Data:
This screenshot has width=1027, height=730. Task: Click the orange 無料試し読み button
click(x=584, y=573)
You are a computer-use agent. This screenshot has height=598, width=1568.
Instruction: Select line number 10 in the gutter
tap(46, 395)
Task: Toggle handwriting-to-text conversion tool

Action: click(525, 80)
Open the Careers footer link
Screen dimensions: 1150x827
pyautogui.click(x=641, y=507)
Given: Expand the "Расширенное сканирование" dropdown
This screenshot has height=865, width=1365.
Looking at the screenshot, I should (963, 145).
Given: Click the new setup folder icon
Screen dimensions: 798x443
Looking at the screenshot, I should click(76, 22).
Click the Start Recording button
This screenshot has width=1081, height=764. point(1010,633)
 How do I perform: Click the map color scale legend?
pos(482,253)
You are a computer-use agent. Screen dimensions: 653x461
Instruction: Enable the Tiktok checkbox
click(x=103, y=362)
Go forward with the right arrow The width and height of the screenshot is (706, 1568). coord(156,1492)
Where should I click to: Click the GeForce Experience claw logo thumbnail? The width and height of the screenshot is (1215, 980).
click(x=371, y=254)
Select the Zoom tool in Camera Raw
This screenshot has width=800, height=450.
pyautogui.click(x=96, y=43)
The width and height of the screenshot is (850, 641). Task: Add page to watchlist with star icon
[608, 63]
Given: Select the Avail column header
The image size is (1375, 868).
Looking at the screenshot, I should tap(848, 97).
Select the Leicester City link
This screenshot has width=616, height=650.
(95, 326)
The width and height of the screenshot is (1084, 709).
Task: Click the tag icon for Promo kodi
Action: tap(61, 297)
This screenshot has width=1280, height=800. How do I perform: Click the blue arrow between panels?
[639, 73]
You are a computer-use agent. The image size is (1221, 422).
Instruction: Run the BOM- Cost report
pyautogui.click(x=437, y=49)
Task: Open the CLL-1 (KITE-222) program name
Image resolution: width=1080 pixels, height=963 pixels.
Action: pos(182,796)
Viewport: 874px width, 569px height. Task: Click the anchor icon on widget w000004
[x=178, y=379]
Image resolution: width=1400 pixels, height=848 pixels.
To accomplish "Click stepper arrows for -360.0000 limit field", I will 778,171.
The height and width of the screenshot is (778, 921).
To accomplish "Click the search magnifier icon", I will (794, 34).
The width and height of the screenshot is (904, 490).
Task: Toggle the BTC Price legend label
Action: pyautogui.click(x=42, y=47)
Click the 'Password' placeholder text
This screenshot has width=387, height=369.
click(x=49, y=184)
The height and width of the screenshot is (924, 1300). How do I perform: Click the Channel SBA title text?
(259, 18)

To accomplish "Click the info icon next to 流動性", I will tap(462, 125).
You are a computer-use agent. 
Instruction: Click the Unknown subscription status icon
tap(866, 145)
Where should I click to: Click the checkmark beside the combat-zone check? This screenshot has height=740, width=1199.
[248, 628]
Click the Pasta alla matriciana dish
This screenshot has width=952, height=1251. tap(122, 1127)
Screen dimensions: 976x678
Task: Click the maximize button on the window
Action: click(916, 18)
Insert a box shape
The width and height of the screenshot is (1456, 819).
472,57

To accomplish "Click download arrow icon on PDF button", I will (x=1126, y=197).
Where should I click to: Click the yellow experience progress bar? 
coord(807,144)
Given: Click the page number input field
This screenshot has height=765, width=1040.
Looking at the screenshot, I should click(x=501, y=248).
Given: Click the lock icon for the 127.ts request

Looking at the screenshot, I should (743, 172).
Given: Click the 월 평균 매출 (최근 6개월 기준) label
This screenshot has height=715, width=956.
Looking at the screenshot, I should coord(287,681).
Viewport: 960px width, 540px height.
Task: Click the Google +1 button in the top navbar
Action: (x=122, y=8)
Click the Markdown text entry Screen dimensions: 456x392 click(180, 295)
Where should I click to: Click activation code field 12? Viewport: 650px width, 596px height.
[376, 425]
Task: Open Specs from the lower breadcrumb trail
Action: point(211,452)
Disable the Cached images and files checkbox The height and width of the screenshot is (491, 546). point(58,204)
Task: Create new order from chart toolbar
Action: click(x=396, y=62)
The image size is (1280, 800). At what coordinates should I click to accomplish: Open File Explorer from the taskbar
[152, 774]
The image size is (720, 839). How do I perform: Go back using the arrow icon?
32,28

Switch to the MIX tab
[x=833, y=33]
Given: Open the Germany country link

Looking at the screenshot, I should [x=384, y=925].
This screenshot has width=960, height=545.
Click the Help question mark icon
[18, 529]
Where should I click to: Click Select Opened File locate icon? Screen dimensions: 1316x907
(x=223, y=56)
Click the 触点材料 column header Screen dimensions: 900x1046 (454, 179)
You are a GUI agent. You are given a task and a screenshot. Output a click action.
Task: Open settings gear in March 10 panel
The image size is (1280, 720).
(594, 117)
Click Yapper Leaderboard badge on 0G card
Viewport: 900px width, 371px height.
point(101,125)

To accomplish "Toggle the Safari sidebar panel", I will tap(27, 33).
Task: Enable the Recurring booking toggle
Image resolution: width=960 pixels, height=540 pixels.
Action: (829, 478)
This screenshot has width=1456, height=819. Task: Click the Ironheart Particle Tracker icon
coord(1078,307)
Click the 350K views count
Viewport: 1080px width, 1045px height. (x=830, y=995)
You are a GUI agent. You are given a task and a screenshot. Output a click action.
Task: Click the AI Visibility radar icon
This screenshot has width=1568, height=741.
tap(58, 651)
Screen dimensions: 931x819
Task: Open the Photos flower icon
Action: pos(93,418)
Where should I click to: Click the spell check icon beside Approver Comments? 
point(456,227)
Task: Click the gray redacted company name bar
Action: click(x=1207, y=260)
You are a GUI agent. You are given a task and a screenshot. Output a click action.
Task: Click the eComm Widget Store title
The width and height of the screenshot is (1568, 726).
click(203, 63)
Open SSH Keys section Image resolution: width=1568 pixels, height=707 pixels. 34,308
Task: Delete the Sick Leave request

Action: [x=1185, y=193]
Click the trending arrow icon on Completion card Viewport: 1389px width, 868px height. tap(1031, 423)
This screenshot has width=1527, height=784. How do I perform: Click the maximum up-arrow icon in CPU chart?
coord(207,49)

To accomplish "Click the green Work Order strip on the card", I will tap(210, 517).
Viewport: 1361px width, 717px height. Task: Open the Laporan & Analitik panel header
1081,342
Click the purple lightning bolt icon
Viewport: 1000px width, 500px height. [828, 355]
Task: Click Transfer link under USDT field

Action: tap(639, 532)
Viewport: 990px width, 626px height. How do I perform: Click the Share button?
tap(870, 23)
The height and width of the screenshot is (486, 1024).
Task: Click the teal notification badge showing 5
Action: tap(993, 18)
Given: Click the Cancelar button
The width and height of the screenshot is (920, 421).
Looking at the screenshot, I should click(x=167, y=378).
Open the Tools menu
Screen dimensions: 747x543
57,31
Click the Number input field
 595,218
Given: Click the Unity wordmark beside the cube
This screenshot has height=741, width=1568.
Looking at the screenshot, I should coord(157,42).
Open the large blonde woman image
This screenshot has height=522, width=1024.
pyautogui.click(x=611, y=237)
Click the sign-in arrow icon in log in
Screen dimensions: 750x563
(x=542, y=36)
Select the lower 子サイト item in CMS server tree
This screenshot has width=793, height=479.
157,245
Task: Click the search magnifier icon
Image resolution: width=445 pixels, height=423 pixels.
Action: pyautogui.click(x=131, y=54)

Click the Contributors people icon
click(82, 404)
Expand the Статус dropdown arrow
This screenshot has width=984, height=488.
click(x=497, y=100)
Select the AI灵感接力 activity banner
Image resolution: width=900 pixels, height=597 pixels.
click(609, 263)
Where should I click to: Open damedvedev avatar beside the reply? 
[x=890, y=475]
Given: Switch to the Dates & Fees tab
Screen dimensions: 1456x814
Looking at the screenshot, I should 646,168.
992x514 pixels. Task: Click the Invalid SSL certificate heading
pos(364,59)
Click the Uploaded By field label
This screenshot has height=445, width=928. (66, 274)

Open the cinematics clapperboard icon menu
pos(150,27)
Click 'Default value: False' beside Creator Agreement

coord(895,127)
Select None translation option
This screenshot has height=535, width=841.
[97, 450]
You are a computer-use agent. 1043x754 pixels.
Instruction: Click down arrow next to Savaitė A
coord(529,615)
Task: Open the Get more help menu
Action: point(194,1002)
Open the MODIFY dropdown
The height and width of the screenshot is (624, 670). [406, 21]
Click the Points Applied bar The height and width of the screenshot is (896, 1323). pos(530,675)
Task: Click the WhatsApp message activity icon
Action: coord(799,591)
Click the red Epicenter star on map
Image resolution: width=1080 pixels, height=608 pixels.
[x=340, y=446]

About this exercise: Proceeding from the line containing "Task: Click the AI Visibility radar icon" through the line containing "Open SSH Keys", transcribe the lines above exactly, both end lines included.

Reply to the task:
Task: Click the AI Visibility radar icon
This screenshot has width=1568, height=741.
tap(58, 651)
Screen dimensions: 931x819
Task: Open the Photos flower icon
Action: pos(93,418)
Where should I click to: Click the spell check icon beside Approver Comments? 
point(456,227)
Task: Click the gray redacted company name bar
Action: click(x=1207, y=260)
You are a GUI agent. You are given a task and a screenshot. Output a click action.
Task: Click the eComm Widget Store title
The width and height of the screenshot is (1568, 726).
click(203, 63)
Open SSH Keys section Image resolution: width=1568 pixels, height=707 pixels. 34,308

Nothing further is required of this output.